_WHAT IS BEING ASKED_
Transcribe only the lines of the listing below from the one holding "You are a computer-use agent. The" through the one holding "Open the Digital", inclusive, without any change.

_LISTED RECORDS_
-=-=-

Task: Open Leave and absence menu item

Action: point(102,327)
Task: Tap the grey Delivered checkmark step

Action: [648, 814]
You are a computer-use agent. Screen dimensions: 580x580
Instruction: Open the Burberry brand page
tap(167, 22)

-=-=-

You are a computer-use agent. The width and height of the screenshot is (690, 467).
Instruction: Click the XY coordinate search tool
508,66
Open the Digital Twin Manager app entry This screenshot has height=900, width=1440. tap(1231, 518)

-=-=-

_ANSWER TO THIS EXERCISE_
You are a computer-use agent. The width and height of the screenshot is (690, 467).
Instruction: Click the XY coordinate search tool
508,66
Open the Digital Twin Manager app entry This screenshot has height=900, width=1440. tap(1231, 518)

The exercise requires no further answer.